WORK REQUEST.
From the first line to the last, retype the listing without any alteration.

INFORMATION.
________________________

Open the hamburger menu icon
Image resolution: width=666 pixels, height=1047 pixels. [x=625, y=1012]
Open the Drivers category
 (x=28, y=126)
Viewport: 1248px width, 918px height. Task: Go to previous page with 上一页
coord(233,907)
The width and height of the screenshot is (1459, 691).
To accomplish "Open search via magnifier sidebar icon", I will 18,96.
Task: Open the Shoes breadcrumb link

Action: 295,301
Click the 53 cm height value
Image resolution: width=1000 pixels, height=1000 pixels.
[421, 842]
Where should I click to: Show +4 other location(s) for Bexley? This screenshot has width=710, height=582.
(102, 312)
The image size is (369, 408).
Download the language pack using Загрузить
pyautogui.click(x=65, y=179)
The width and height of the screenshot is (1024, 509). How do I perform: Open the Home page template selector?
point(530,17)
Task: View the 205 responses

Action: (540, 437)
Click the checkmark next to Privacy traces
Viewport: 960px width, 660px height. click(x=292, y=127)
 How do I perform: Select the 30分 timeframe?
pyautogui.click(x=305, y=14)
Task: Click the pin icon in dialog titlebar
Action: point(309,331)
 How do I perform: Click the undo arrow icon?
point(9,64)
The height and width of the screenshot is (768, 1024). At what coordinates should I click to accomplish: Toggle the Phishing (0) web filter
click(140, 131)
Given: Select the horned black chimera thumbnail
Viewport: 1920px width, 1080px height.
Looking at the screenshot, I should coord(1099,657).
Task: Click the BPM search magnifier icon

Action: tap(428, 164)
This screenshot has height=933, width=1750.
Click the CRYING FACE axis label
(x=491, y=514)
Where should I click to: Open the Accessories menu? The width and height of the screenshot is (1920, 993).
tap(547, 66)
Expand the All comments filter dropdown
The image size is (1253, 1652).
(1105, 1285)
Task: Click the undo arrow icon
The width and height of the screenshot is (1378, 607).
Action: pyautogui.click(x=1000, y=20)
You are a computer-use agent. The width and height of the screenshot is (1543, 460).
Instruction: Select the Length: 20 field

________________________

REPLY TO THE EXERCISE.
Open the hamburger menu icon
Image resolution: width=666 pixels, height=1047 pixels. [x=625, y=1012]
Open the Drivers category
 (x=28, y=126)
Viewport: 1248px width, 918px height. Task: Go to previous page with 上一页
coord(233,907)
The width and height of the screenshot is (1459, 691).
To accomplish "Open search via magnifier sidebar icon", I will 18,96.
Task: Open the Shoes breadcrumb link

Action: 295,301
Click the 53 cm height value
Image resolution: width=1000 pixels, height=1000 pixels.
[421, 842]
Where should I click to: Show +4 other location(s) for Bexley? This screenshot has width=710, height=582.
(102, 312)
The image size is (369, 408).
Download the language pack using Загрузить
pyautogui.click(x=65, y=179)
The width and height of the screenshot is (1024, 509). How do I perform: Open the Home page template selector?
point(530,17)
Task: View the 205 responses

Action: (540, 437)
Click the checkmark next to Privacy traces
Viewport: 960px width, 660px height. click(x=292, y=127)
 How do I perform: Select the 30分 timeframe?
pyautogui.click(x=305, y=14)
Task: Click the pin icon in dialog titlebar
Action: point(309,331)
 How do I perform: Click the undo arrow icon?
point(9,64)
The height and width of the screenshot is (768, 1024). At what coordinates should I click to accomplish: Toggle the Phishing (0) web filter
click(140, 131)
Given: Select the horned black chimera thumbnail
Viewport: 1920px width, 1080px height.
Looking at the screenshot, I should coord(1099,657).
Task: Click the BPM search magnifier icon

Action: tap(428, 164)
This screenshot has height=933, width=1750.
Click the CRYING FACE axis label
(x=491, y=514)
Where should I click to: Open the Accessories menu? The width and height of the screenshot is (1920, 993).
tap(547, 66)
Expand the All comments filter dropdown
The image size is (1253, 1652).
(1105, 1285)
Task: Click the undo arrow icon
The width and height of the screenshot is (1378, 607).
Action: pyautogui.click(x=1000, y=20)
You are a computer-use agent. The width and height of the screenshot is (1543, 460).
Instruction: Select the Length: 20 field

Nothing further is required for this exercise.